## [Prompt]
The records are to be reproduced verbatim.

## [Material for this exercise]
Segment Open
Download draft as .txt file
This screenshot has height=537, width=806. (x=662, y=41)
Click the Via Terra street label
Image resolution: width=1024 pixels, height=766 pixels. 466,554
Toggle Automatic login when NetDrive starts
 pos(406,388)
Segment Closed
## [Your response]
Download draft as .txt file
This screenshot has height=537, width=806. (x=662, y=41)
Click the Via Terra street label
Image resolution: width=1024 pixels, height=766 pixels. 466,554
Toggle Automatic login when NetDrive starts
 pos(406,388)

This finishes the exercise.